Tarea por realizar.
Reescribe el pasaje del texto que va de "El dilema era" a "decretó su inutilidad." y reemplaza "helicópteros" por "aviones".

Texto citado.
"""

El dilema era quemar o enterrar. Ambas opciones terribles por cierto. Libros, discos y posters tenían sus días contados. Mi padre, apurado sacaba de las paredes los dos afiches hecho con la tecnología de la época. Uno, el del Che, el otro de Los Beatles. Pero, antes miró a los melenudos y le preguntó a mi madre: “A estos también…”. Y el fuego ardió con el fuego del Che y de los de Liverpool. En Antofagasta, la dueña de la pensión nos dio un par de horas para abandonar la casa, so pena de avisar a los militares que éramos marxistas. El miedo nos atravesaba el alma y el cuerpo se llenaba de escalofríos.
Los helicópteros se tomaron la noche antofagastina. Era una especie de Vietnam urbano. Las hojas de los libros se iban por el water. Las citas de Mao, navagaron por ductos nunca antes imaginado. El “Qué hacer” de Lenin, lo arrasó el fuego y con ello se decretó su inutilidad.

"""

Líneas extraídas.
"""

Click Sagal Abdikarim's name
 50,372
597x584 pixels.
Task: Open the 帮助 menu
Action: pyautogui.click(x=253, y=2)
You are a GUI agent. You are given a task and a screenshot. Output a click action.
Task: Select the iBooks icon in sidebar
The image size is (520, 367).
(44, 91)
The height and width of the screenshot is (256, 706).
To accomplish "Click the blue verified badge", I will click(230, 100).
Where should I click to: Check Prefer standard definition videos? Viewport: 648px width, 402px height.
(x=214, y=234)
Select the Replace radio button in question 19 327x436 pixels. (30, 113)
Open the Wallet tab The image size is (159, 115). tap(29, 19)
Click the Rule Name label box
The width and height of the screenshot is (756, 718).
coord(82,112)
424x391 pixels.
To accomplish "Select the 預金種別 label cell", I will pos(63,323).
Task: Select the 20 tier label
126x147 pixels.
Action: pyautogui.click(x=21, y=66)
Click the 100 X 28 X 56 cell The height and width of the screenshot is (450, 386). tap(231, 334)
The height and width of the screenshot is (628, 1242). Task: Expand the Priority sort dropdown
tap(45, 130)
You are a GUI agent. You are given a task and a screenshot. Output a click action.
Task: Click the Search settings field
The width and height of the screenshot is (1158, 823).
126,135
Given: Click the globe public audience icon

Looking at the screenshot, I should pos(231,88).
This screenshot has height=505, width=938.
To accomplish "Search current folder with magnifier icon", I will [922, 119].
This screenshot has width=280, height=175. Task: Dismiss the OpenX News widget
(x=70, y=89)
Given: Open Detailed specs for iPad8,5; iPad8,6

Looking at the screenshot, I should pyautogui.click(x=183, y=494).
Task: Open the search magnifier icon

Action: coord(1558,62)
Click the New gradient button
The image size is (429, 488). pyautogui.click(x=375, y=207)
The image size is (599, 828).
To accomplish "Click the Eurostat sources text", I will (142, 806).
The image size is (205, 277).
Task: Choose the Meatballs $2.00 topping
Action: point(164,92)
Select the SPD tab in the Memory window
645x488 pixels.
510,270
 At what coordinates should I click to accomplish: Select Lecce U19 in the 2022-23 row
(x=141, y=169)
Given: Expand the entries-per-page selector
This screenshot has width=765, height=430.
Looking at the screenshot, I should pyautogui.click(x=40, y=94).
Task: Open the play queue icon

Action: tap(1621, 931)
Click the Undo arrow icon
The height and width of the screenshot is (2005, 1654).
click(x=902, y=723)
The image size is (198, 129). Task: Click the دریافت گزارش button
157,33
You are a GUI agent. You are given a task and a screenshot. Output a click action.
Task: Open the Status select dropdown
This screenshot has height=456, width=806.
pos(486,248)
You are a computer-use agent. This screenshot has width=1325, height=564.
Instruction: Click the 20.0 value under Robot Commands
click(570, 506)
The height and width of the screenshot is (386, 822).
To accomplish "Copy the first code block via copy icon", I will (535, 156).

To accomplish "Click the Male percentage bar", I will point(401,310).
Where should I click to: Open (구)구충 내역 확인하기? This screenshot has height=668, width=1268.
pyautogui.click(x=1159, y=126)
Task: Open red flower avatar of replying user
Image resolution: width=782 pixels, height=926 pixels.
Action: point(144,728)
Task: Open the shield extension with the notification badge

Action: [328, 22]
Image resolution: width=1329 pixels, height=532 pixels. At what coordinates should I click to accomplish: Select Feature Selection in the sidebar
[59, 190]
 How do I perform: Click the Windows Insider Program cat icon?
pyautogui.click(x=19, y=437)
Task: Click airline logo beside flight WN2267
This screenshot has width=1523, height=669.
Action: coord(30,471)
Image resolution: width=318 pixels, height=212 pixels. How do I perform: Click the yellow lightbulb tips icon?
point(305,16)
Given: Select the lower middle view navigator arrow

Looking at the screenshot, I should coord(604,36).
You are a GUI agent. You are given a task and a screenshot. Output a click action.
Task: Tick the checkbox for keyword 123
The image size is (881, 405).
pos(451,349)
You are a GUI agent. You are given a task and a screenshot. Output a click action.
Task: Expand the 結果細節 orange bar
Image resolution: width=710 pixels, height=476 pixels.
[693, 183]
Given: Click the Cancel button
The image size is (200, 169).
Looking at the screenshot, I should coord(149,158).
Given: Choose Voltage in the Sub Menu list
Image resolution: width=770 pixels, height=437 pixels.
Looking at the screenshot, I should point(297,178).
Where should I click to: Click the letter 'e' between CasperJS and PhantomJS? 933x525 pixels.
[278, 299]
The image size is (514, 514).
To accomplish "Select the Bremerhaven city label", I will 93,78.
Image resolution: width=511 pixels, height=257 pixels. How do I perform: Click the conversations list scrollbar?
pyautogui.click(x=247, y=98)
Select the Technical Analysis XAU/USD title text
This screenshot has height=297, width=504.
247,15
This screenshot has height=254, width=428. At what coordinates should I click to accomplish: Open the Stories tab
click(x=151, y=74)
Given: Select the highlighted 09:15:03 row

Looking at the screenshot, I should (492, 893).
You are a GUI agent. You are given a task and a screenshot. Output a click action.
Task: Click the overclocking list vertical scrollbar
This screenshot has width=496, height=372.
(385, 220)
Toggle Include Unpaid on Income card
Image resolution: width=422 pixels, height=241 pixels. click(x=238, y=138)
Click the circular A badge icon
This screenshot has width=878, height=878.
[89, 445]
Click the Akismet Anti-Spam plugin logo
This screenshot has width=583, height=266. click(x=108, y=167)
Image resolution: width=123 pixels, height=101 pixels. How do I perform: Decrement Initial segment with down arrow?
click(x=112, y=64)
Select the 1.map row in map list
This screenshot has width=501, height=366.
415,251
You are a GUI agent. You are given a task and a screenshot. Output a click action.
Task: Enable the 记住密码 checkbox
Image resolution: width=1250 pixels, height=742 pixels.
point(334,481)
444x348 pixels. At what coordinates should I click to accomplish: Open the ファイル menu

"""

Resultado de la tarea.
El dilema era quemar o enterrar. Ambas opciones terribles por cierto. Libros, discos y posters tenían sus días contados. Mi padre, apurado sacaba de las paredes los dos afiches hecho con la tecnología de la época. Uno, el del Che, el otro de Los Beatles. Pero, antes miró a los melenudos y le preguntó a mi madre: “A estos también…”. Y el fuego ardió con el fuego del Che y de los de Liverpool. En Antofagasta, la dueña de la pensión nos dio un par de horas para abandonar la casa, so pena de avisar a los militares que éramos marxistas. El miedo nos atravesaba el alma y el cuerpo se llenaba de escalofríos.
Los aviones se tomaron la noche antofagastina. Era una especie de Vietnam urbano. Las hojas de los libros se iban por el water. Las citas de Mao, navagaron por ductos nunca antes imaginado. El “Qué hacer” de Lenin, lo arrasó el fuego y con ello se decretó su inutilidad.